Is this pie-in-the-sky?  Perhaps not if we take on the three L’s of Lent with passion.  If I can look and actually acknowledge, specifically and in detail, the instances where I have diminished others; if I can list those instances and admit honestly that I bore the responsibility, so that I can leave them behind, then how can I feel superior to others?  On what basis could I separate myself from the wholeness of humanity?  I cannot, and as a consequence, I will find it difficult to judge another, difficult to oppress another.  The three L’s simply cut down the pedestal on which I stand to judge.

That is the context in which we might think about Lent.  Perhaps not everyone has the spiritual  appetite to eat what Lent has to offer.  If the three L’s simply feel too nauseating, we can stop.  Wait.  In time our faith will strengthen, and when it does the lenten L’s can help us join the human race.  For those who can eat the spinach, so to speak, Lent can become year-round nourishment.

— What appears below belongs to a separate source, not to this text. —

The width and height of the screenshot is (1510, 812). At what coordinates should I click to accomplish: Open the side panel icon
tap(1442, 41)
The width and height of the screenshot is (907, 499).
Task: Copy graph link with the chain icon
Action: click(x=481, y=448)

I want to close with a word about that nourishment.  As soon as I cease to judge, I cease to be judged; for me, as the Gospel promises, the day of judgment has passed.  Now, as if I were a morning glory in the rising sun, I can open myself to being loved; I can love in return.  Recall the story in the Gospel of Luke of the notorious sinner that washed Jesus’ feet with her tears.  Simon the Pharisee looked at her with contempt.  Jesus seeing this, said to Simon, “I tell you, her sins, which were many, have been forgiven; hence she has shown great love. But the one to whom little is forgiven, loves little.”  Simon saw himself as superior to the woman, separate from her, and so he could judge her.  The woman, aware of her sins, judged no one, and as a consequence she was not judged.  She could let Jesus enfold her in his love and love him in return.  This is a parable about year-round nourishment at work – about learning to love the spinach.